Le patrimoine des Français est majoritairement hérité

L’héritage et la transmission sont des sujets centraux dans la répartition des richesses actuelle : l’enrichissement des ménages est de moins en moins corrélé aux revenus du travail, et de plus en plus à l’héritage. Il représente aujourd’hui 60% de leur patrimoine, alors que sa part était encore limitée à 35% au début des années 70.

Le patrimoine des Français est en outre très inégalement réparti au sein de la société : hérité de plus en plus tard (à 50 ans en moyenne), celui-ci est aussi de plus en plus concentré entre les mains des seniors et de la population aisée.

Des exonérations fiscales limitées pour les transmissions en ligne indirecte

D’après Philippe Crevel, économiste et président du Cercle de l’Epargne, seulement la moitié des héritages en France sont aujourd’hui taxés. L’autre moitié y échappe grâce à l’exonération fiscale des 100.000€ et divers mécanismes d’optimisation fiscale, des leviers très utilisés par les ménages les plus riches, selon le Conseil d’analyse économique.

Quant aux donations entre vivants – qui bénéficient d’un abattement de 100.000€ tous les quinze ans pour celles réalisées en ligne directe – elles concernent une minorité de Français (18% des ménages en 2018 selon l’Insee) et sont aussi majoritairement peu ou pas taxées, dans la mesure où plus de 80% des donations ne dépassent pas 100.000€, et 87% sont réalisées entre parents et enfants.

La fiscalité française des transmissions, très généreuse en ligne directe, est cependant plus lourde dès lors que ces transmissions concernent la parenté en "ligne indirecte" ou des personnes sans lien de sang. Par exemple, l’exonération d’impôt pour les héritages entre frères et sœurs est limitée à 15.932€, et celle aux neveux et nièces à 7.967€.

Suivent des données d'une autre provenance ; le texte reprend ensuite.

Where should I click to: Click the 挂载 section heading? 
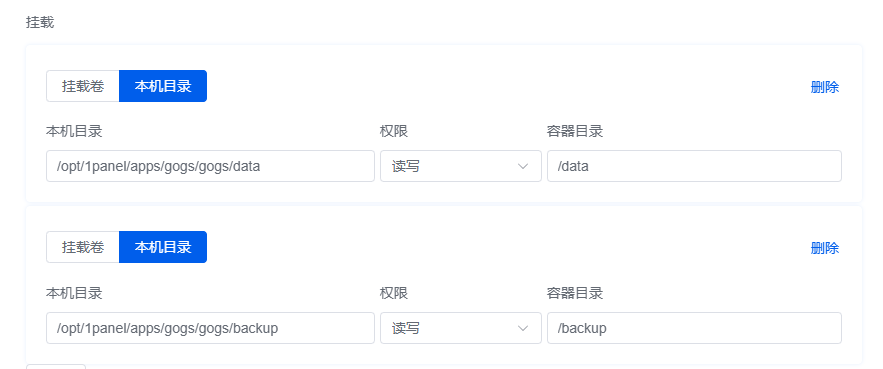(x=40, y=23)
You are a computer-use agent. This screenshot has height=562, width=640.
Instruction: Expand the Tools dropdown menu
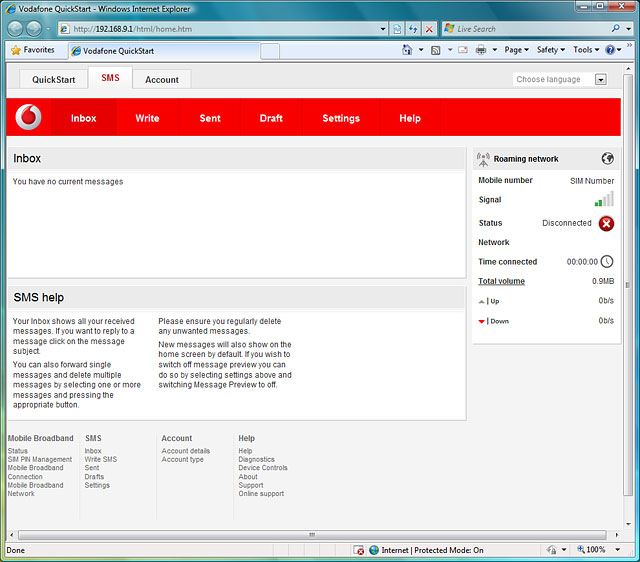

Pour les enfants du conjoint, considérés comme "personnes non parentes", l’abattement tombe à 1.594€. Avec l’évolution du schéma familial (familles recomposées…), la majorité des candidats à la présidentielle propose de revaloriser les abattements en ligne indirecte.

*J.-L. Mélenchon propose de limiter cette hausse à 120.000€, Macron à 150.000€ tandis qu’Anne Hidalgo souhaite la porter à 300.000€.